---- TEXTO DEL EJERCICIO

Kevin Warsh ha asumido esta semana la presidencia de la Reserva Federal (Fed) en un contexto complicado, ya que la institución decidió mantener los tipos de interés en la franja del 3,5% al 3,75% durante su primera reunión bajo su mandato. Esta decisión fue unánime, con un voto de 12-0, a diferencia de las discrepancias previas entre quienes apoyaban un recorte y quienes proponían un aumento.
En esta ocasión, de los 19 economistas que participan en las reuniones, 18 presentaron sus proyecciones, mientras que Warsh se abstuvo. Entre ellos, nueve anticipan un incremento de los tipos este año, cinco prevén dos subidas y uno sugiere tres, aunque ocho creen que no habrá cambios. La inflación, que se estimaba en 2,7%, ahora se proyecta que alcanzará el 3,6%.

--------
---- MATERIAL PROPORCIONADO

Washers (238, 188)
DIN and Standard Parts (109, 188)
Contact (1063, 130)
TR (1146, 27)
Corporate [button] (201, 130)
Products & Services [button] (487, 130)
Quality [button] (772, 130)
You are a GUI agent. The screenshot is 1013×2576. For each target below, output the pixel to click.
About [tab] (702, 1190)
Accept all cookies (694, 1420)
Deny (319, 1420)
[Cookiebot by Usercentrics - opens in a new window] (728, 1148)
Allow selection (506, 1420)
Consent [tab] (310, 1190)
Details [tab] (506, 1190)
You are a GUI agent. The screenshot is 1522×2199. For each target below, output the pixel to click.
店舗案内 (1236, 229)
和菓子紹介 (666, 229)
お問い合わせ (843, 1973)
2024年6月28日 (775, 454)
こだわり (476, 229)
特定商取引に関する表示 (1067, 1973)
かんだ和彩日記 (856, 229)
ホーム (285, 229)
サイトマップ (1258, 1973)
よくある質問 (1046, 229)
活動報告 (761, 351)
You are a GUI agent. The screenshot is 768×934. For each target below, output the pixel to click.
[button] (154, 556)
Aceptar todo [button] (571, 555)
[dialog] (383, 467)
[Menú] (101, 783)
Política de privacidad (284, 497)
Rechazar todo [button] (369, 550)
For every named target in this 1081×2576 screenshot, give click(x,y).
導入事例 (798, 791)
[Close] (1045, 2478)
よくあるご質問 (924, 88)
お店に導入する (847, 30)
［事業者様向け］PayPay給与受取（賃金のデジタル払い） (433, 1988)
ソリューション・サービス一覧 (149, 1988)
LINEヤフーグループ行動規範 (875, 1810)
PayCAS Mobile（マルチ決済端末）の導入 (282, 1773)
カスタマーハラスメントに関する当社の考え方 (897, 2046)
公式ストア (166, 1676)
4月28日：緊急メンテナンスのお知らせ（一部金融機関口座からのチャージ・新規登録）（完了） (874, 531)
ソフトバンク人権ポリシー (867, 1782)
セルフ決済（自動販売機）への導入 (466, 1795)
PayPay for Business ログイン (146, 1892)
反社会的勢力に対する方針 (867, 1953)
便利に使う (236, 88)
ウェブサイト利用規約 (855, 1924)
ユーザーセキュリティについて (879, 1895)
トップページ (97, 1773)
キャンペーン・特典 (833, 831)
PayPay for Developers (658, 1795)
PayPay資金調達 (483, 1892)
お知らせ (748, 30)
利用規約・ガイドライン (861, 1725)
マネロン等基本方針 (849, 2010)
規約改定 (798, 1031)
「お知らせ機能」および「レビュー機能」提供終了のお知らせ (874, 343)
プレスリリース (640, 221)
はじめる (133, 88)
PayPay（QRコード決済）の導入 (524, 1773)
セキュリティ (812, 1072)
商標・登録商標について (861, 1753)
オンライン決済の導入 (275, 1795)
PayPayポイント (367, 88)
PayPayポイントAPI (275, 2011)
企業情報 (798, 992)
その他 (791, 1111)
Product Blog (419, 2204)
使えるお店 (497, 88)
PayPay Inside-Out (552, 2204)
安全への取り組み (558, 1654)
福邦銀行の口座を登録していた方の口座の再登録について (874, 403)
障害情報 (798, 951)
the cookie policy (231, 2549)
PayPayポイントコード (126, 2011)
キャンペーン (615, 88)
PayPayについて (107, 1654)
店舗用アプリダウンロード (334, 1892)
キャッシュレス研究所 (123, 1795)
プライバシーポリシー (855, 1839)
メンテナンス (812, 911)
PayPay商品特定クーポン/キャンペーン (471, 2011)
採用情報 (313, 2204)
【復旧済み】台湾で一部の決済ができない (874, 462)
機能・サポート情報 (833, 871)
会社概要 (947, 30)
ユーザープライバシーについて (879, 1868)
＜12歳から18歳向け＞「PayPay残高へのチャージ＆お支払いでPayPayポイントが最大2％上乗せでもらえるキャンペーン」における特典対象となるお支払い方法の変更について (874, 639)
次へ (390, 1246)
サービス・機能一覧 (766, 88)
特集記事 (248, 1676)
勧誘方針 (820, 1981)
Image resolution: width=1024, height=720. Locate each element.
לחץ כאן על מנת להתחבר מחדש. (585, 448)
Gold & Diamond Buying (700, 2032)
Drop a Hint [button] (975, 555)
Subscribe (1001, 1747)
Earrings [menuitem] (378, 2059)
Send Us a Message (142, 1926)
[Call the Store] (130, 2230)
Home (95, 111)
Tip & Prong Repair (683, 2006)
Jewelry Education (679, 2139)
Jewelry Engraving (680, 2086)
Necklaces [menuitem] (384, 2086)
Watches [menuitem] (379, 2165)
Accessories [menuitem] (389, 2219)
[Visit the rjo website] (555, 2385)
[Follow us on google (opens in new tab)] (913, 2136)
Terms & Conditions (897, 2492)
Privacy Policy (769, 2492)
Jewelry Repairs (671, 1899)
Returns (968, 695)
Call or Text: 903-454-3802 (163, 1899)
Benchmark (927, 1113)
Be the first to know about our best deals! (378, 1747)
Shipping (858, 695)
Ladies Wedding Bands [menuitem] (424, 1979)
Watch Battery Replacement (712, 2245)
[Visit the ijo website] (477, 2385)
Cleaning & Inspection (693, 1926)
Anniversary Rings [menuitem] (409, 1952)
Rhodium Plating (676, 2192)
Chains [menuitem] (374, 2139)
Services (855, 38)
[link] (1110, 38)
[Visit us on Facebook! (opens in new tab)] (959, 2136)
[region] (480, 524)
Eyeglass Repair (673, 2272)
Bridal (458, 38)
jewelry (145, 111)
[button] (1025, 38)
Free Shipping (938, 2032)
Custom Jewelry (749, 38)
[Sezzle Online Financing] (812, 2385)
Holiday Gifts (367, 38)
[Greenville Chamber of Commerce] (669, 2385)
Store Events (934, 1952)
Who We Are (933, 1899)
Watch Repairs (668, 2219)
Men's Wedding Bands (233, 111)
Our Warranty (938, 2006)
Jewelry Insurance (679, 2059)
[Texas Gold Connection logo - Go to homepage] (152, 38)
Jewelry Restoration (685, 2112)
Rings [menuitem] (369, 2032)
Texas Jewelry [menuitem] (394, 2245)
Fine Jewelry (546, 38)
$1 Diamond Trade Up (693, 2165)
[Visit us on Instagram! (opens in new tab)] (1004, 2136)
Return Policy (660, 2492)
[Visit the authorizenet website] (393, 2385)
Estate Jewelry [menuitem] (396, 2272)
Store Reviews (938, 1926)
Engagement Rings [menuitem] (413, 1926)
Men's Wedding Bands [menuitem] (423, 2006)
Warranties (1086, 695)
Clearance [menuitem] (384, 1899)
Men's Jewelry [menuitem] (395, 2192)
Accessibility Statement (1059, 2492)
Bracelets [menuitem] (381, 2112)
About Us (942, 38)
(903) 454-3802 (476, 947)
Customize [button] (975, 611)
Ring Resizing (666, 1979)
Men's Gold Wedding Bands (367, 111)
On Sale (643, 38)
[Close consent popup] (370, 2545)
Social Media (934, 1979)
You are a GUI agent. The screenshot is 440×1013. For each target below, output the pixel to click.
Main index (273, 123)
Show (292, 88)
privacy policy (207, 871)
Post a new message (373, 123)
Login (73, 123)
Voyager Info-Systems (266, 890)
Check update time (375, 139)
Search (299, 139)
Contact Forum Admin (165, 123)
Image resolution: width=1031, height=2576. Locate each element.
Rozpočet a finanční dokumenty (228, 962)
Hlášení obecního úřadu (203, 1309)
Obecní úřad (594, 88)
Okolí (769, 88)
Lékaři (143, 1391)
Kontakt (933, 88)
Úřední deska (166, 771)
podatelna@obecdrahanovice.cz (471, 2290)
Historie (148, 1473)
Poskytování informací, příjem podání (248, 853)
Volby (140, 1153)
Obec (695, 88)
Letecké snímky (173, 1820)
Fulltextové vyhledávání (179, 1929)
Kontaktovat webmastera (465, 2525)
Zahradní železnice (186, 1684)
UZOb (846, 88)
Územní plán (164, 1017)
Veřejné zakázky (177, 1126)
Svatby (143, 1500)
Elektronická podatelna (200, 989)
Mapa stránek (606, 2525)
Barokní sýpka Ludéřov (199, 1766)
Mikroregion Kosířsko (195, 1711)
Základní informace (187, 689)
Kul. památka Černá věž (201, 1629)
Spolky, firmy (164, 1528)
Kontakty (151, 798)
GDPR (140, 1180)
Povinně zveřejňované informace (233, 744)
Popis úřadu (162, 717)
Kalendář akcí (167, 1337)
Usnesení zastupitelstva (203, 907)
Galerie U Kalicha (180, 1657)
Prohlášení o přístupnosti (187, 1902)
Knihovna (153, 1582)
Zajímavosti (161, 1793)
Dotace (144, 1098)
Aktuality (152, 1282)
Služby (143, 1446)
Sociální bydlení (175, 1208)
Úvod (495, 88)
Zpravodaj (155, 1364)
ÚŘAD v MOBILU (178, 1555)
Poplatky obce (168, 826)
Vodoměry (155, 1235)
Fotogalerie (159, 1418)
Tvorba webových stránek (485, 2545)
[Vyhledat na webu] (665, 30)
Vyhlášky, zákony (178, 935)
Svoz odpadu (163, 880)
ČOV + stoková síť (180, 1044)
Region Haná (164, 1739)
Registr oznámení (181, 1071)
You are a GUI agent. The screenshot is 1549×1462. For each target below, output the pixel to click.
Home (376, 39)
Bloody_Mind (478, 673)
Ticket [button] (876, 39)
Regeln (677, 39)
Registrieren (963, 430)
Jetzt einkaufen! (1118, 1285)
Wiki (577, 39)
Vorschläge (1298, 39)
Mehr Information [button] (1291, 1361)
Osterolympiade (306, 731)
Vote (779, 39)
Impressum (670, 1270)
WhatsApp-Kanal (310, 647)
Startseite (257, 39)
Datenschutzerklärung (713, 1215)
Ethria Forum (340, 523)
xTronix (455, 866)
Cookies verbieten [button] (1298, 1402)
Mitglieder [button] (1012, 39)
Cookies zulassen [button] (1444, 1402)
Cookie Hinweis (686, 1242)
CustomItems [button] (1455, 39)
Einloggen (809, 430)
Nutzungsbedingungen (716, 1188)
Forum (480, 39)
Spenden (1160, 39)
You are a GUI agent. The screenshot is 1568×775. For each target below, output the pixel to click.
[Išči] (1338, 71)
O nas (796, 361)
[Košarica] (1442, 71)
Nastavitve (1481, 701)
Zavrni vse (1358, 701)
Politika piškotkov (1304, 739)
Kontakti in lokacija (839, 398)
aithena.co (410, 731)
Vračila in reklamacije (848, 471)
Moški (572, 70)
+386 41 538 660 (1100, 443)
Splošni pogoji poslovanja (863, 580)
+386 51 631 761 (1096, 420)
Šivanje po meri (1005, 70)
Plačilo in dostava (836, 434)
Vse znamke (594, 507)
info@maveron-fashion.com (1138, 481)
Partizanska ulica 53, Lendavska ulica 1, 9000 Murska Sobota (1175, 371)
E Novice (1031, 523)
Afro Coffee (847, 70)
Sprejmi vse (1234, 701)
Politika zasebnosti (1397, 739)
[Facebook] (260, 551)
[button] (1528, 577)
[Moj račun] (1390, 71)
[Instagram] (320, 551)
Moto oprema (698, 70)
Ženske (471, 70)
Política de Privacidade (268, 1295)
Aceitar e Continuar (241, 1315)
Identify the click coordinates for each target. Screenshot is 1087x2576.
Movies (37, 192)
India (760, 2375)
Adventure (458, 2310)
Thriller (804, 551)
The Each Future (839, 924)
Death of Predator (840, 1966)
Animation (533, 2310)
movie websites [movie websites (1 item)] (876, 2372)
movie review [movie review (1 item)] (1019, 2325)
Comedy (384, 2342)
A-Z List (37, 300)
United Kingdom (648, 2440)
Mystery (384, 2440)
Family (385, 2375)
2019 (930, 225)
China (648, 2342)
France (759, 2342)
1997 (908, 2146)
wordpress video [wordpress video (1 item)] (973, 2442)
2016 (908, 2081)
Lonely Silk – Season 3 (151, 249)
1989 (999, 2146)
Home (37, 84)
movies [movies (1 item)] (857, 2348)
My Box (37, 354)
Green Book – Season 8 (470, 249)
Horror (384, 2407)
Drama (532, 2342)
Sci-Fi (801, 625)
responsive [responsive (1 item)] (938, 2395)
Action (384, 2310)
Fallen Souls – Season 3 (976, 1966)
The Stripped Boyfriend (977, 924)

--------

Retoma el texto sobre Kevin Warsh y la Reserva Federal y continúalo a partir de su última oración.

El crecimiento del PIB para 2026 se ha revisado a la baja, del 2,4% al 2,2%, mientras que la tasa de desempleo ha descendido al 4,3% desde el 4,4%. Warsh enfatizó que la inflación se mantiene por encima del objetivo del 2%, afectada por aumentos en sectores como el de la energía debido a problemas de abastecimiento.